We have always passionately believed Camden should be a place where women feel safe and can live, work and socialise – day or night – without fear of being harassed or attacked. Yet the evidence shows that the lived reality for women is very different – 80% of women in the UK have reported they have been sexually harassed in public. We also know that the experience of harassment, abuse and violence is disproportionate and that there are increased barriers to safety and justice for Black, Asian and other ethnic women, for transgender women, lesbian and bisexual women and for women with disabilities.
In Camden we have a duty, as a council, as citizens, to do whatever we can to end this and to create a much fairer and safer society for women.
Ultimately this is about changing male behaviours and we want to raise a generation of citizens who understand and respect women’s rights. That’s why, over the past few years we’ve been working closely with our schools to ensure there is a huge emphasis on healthy relationships, inappropriate behaviour, and consent through the relationships and sex education curriculum.

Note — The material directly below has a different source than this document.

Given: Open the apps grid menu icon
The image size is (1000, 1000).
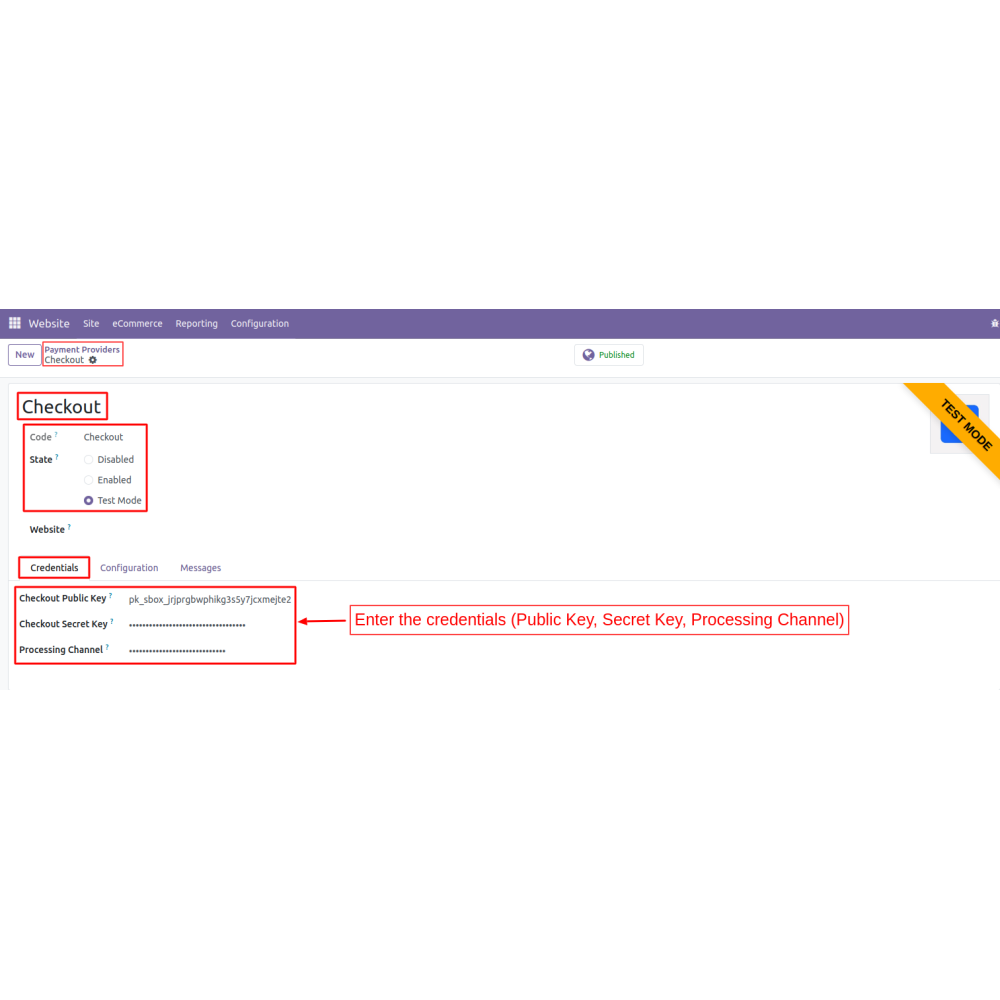Looking at the screenshot, I should [x=15, y=323].
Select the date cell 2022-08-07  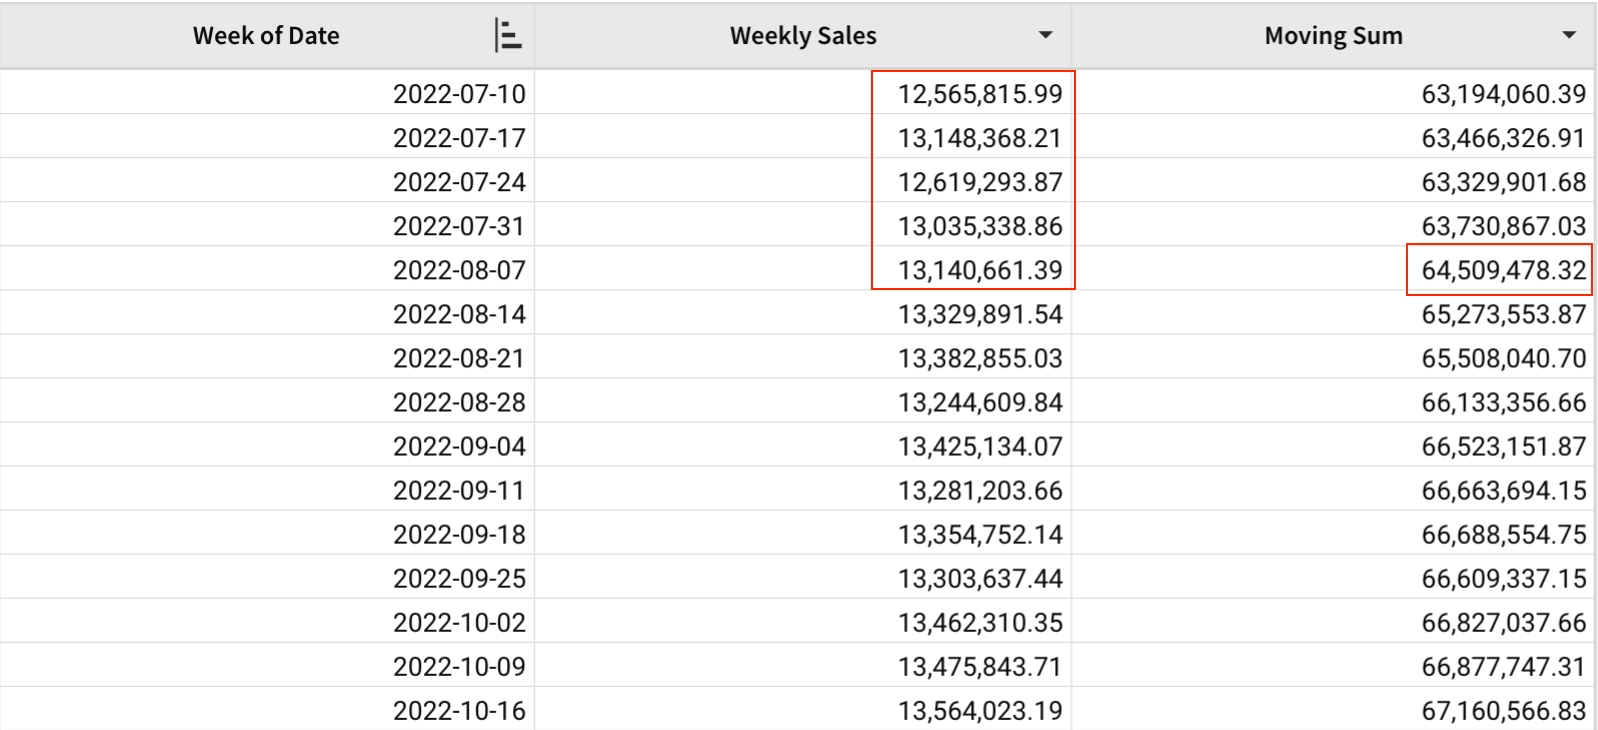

We also commission the Camden and Islington sexual health network of services to support secondary schools to provide workshops for students, 1:1 and group sessions around developing respectful and healthy relationships among young people. Over the last two years Camden has also funded ‘Beat It’, a play and workshops for secondary schools delivered by Diverse Voices that focuses on identifying sexually harmful behaviour, consent and forming healthy relationships.
In 2019, we established the women’s forum to give a voice to all women and girls who make Camden the special place it is, and to ensure they can live freely and safely without prejudice or discrimination. However, we know there is always more to be done and we will continue to build on this vital work to ensure long-term changes continue to be made.
The Council also has a critical role in supporting victims and those at risk of domestic abuse and we as a community have a shared responsibility to tackle harmful and pervasive gender stereotypes, to tackle misogyny and to stop the violence and abuse that means public and private space is still not safe for so many women and girls.
There is also a huge need to accompany this focus on education with progressive legislation and stronger measures and enforcement to keep women safe. We continue to work closely with the police to identify and hold perpetrators to account, be it on domestic and sexual violence, or harassment and assault. While it is not a solution in itself, over the last two years, we’ve improved CCTV and lighting across the borough, to improve the street environment.
No woman should feel unsafe in our borough and we can all play our part to call out, challenge and change ourselves, our friends, families and communities, to make Camden a safe place for all women and girls.“
Cllr Georgia Gould, Leader of the Council and Camden Labour Group.